The community will never appreciate the value that artifacts actually have to our research and to understanding our collective past unless we include them in our efforts. The public will never understand that any monetary value they may assume from our culture’s sensational media influence is in reality, nonexistent in our field, unless we raise awareness. For example, a citizen of San Marcos will be much less likely to go “arrowhead hunting” around the river after they have participated in a controlled excavation and learned about how important each artifact’s location is to understanding the site as a whole. A deeper awareness of what archaeology is and can do, and of our region’s rich cultural heritage, is exactly what we are striving for when we hold public participation days at Spring Lake. By allowing the public to participate in and assist with our field work, we are reaching out to those in our community who crave an experiential connection with the past and with the process of archaeological discovery.
So far during our public participation days, I have met an inspiring mother-son duo whosigned up to participate as an educational experience to fulfill their homeschool based hands-on approach to learning. I have also met some of our crews’ family members who were curious about what their relative did for a living, and wanted to show their support. I had the pleasure of meeting a husband and wife team who shared the excitement of discovery and a spiritual connection to our region’s history. Interestingly, another participant was the granddaughter of Paul Rogers. Paul Rogers was the son of A.B. Rogers who purchased the 125 acres of land around the springs in 1926. Together, Paul and A.B. Rogers developed the hotel, golf course, amusement park and glass bottom boat tours that made up the former Aquarena Springs. The descendent of the Rogers family expressed how important Spring Lake was to her and her family and how happy she was to be able to participate in our project. How cool is that?!

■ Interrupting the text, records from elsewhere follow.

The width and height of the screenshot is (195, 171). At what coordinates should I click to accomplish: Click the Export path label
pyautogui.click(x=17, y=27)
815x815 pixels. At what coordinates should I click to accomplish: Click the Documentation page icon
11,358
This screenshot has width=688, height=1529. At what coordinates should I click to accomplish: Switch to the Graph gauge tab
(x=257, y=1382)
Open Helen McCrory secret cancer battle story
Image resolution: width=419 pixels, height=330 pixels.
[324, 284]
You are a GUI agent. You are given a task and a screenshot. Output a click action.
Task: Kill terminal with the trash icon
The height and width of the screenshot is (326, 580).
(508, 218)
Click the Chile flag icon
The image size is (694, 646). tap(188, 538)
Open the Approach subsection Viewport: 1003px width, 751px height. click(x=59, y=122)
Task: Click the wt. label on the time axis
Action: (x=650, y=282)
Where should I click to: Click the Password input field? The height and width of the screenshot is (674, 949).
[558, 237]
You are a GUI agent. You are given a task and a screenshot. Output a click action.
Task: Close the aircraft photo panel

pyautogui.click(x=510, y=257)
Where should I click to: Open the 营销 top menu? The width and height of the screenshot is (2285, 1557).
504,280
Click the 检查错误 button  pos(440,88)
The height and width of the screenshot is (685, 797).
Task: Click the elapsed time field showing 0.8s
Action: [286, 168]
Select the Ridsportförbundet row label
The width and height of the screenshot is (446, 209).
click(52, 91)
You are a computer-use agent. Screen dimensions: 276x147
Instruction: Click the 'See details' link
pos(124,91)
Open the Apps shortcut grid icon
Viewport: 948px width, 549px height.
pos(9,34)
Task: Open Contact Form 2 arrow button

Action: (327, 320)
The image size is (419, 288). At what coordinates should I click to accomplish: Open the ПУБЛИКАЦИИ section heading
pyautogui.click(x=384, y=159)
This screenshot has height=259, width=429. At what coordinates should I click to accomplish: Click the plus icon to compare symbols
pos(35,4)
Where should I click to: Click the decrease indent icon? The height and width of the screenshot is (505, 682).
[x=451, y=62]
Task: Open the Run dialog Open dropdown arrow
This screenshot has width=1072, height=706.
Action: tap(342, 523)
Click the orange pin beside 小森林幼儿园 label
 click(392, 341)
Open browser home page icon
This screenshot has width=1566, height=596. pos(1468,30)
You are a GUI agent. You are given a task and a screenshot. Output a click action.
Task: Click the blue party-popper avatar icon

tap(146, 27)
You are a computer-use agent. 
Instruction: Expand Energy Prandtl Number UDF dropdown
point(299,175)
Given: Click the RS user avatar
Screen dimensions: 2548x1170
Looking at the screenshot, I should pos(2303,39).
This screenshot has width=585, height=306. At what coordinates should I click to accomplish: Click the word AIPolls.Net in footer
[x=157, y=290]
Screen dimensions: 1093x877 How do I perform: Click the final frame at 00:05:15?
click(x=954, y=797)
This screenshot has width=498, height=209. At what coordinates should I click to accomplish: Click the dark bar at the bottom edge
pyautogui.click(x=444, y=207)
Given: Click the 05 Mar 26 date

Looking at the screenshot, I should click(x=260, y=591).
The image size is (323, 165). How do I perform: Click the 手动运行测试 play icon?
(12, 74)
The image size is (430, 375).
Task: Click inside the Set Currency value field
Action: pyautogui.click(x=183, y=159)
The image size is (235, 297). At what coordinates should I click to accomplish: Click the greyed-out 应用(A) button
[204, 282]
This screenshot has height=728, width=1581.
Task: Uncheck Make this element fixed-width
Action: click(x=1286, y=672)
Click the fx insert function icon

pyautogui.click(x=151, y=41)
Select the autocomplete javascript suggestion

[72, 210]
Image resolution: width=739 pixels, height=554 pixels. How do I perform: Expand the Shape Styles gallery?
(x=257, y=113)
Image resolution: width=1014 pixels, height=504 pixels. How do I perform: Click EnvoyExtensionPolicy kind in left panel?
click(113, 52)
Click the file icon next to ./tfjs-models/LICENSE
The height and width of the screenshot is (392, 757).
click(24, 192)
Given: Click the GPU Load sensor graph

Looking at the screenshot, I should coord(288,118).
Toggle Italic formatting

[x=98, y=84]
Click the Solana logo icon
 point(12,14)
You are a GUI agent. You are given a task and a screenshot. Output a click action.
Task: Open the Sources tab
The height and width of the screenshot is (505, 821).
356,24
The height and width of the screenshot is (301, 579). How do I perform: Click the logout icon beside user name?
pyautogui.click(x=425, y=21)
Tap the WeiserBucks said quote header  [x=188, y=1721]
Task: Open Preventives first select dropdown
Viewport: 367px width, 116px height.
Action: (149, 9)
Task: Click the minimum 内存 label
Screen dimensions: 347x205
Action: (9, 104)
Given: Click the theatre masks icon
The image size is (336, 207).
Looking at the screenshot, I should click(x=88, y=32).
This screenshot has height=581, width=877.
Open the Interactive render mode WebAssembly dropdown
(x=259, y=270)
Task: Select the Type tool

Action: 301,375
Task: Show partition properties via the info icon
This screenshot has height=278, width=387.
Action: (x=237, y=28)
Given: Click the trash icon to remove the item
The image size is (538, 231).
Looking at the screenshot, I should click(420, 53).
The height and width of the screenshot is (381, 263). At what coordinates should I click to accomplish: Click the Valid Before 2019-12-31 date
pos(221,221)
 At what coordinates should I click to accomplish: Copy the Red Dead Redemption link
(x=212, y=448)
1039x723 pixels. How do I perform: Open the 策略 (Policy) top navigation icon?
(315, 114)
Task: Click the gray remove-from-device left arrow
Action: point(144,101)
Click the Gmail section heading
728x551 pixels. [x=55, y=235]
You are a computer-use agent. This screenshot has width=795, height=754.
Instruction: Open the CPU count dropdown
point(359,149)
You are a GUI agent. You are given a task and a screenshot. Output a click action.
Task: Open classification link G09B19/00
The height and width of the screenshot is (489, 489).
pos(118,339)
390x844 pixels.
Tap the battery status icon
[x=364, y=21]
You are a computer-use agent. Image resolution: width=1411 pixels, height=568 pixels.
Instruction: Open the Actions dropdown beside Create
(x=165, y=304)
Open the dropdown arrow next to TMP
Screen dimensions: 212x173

The benefits of our public participation days have already started to surface. In addition to positive feedback on social media, it seems that connecting our participants with the site, the staff and especially the artifacts, is extremely conducive to the kind of dialogue and interaction that leaves a lasting impression and promotes public stewardship. I look forward to meeting more interesting people as we continue with our plans for ongoing outreach and education programs focusing on the archaeology of Spring Lake.